Cliffs and Caves

 

While I am seeing Ireland via fairway, today I had a day off golf and did a spot of touring. I headed off with James and Jenny into the depths of the earth.

We were off on a tour of the Marble Arch Caves just outside of Enniskillen. If you visit Ireland this is a place you have to see.

You realize your insignificance when you hear about the caves being formed over thousands of years and stalactites only growing millimetres in hundreds of years.

Fifty metres below ground level there are rivers and caves that are part of the Marble Arch Caves Global Geopark.

You wind down the path and enter the caves and wait for a flat bottomed boat to take you down the river .

Just like Charlie at the chocolate factory, I stepped into a boat and headed off down the river accept my river hadn’t seen sunlight for thousands of years and wasn’t made of chocolate.

The place is phenomenal and I continually swivelled my head trying to take in all the various formations. We took a boatie (a selfie in the boat) and were off on our adventure.

French speleologist (cave lover) Martel was the first man to explore these caves in the 1890’s. While locals knew there were caves, the superstitions and belief that goblins and faeries lived down there kept everyone away.

Shannon (our guide) was very informative. I love learning things and I had no idea that it took millennia to form some of the stalactites that are in these caves.

There were few stalagmites as the water washes them away as it rises and falls – being in Ireland I do believe that the caves will continue growing and being shaped by the water which so readily available in this part of the world.

After climbing the steps back to the earth’s crust we stopped for a drink at Customs House in  Belcoo before climbing to the Magho Cliffs.

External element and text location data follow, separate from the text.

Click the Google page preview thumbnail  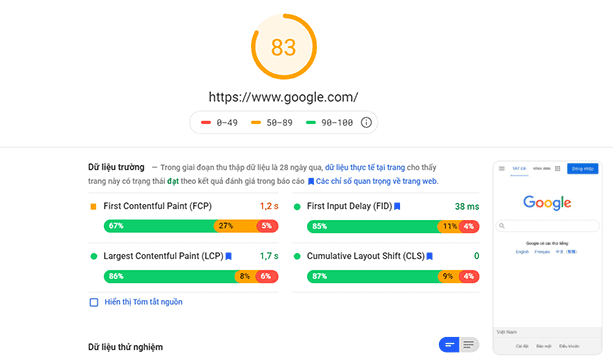coord(547,258)
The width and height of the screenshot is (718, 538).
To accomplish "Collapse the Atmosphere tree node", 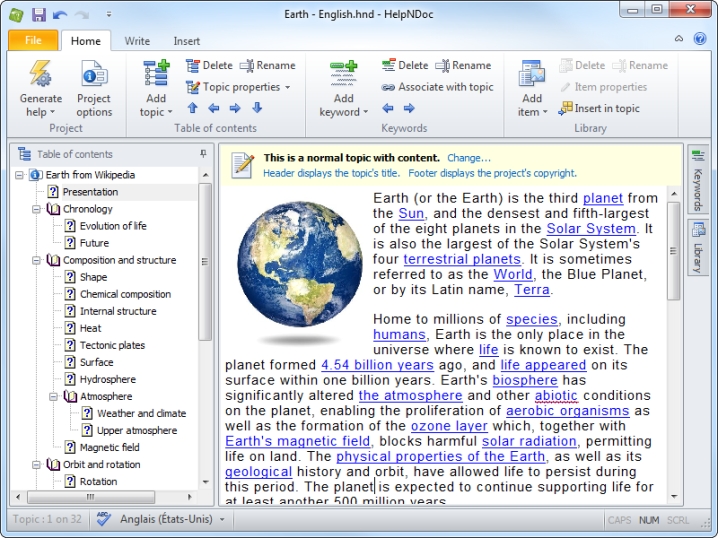I will (x=53, y=396).
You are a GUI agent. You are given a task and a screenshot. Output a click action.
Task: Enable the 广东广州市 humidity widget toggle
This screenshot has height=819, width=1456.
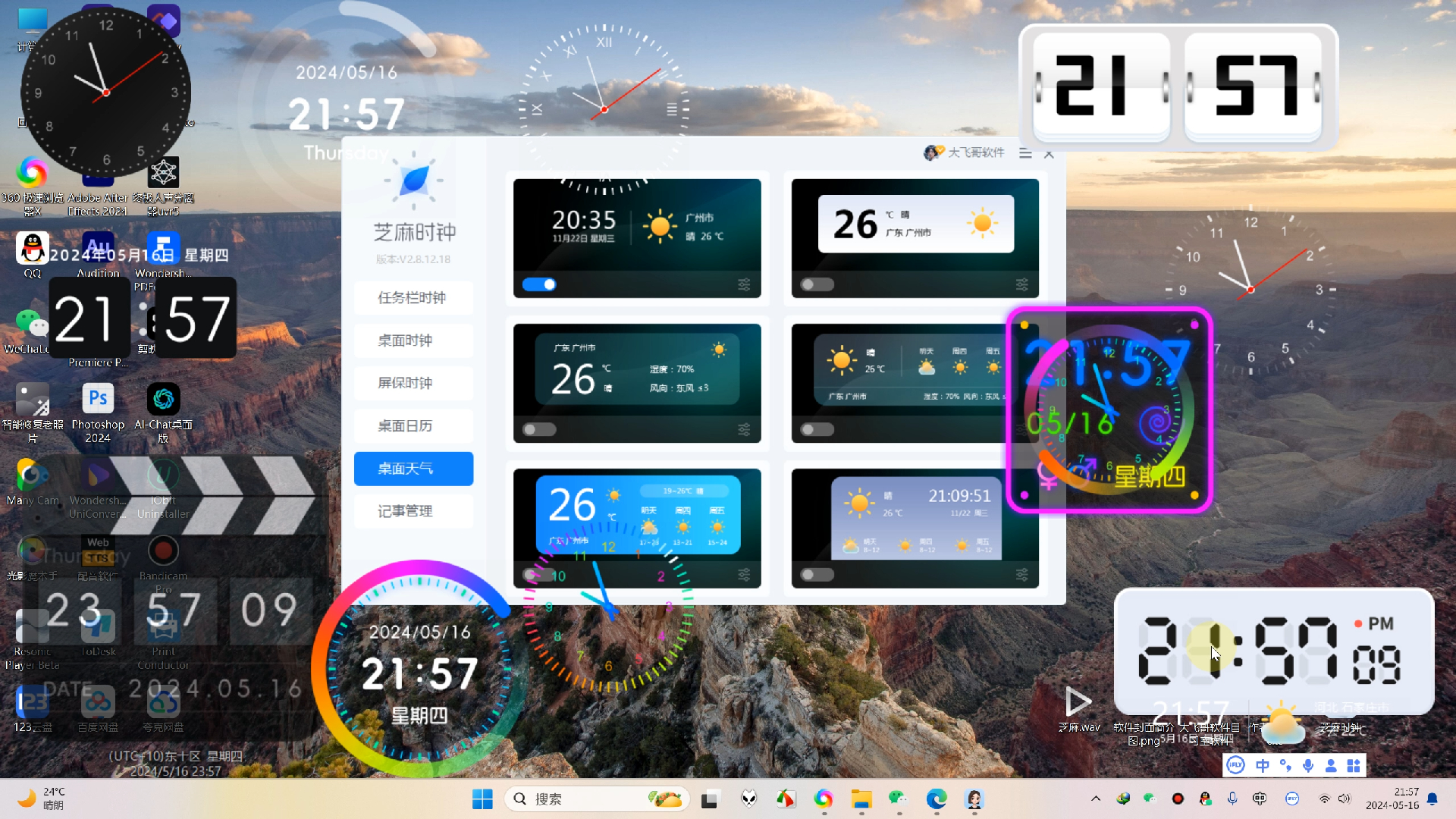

It is a long hike, pretty much straight up and when I got a good pace going I couldn’t stop and marched to the top leaving Jen and James behind.

I came to a steep set of stairs and ran up them incorrectly believing I was just about at the top only to get to the top of the stairs and see the path snake away to the right then left again then vanish somewhere above me.

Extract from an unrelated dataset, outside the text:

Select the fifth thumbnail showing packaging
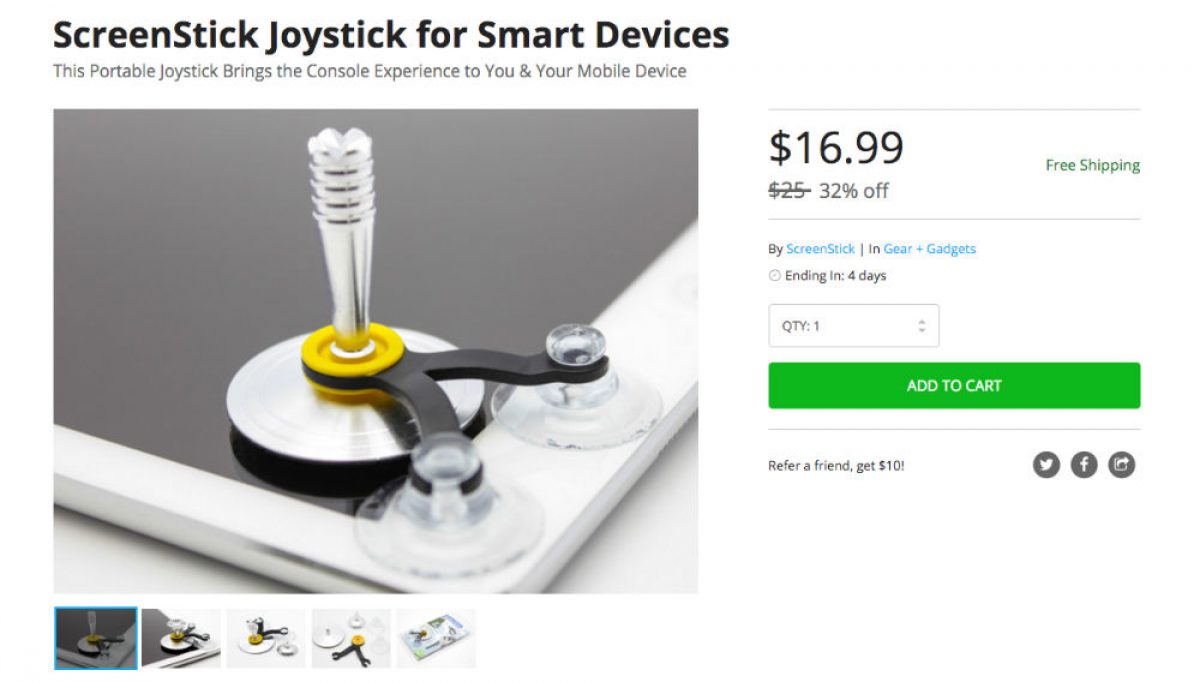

When I got to the top, my heart was pounding and my breath coming in quickly and when a car pulled I commented that they were smart driving instead of walking up the side of the mountain.

Oh but the view – it was well worth the walk to the top.

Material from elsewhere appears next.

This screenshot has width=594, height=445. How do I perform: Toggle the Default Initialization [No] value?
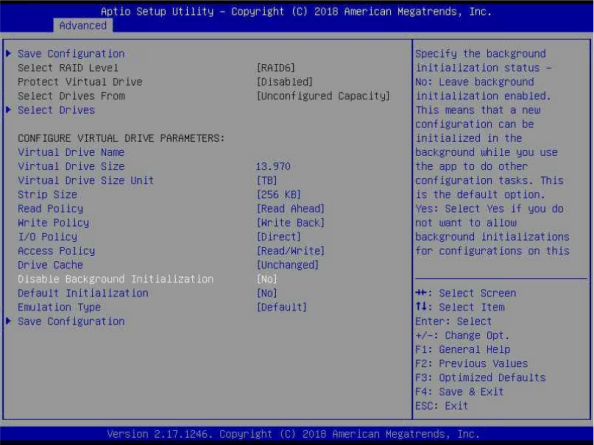(x=267, y=293)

Jen and I made it to the top, James on the other hand was stoat watching.

From the viewpoint you look across Lower Lough Erne and far into counties Sligo, Fermanagh and Tyrone. Intense yet stunning views in every direction.

The road from the car park heads off through a tempting forest, that I will have to explore next time I visit Northern Ireland as tomorrow I am back on a fairway.

I went from fifty metres below the earth to three hundred metres above all within a couple of hours – not a bad day at all.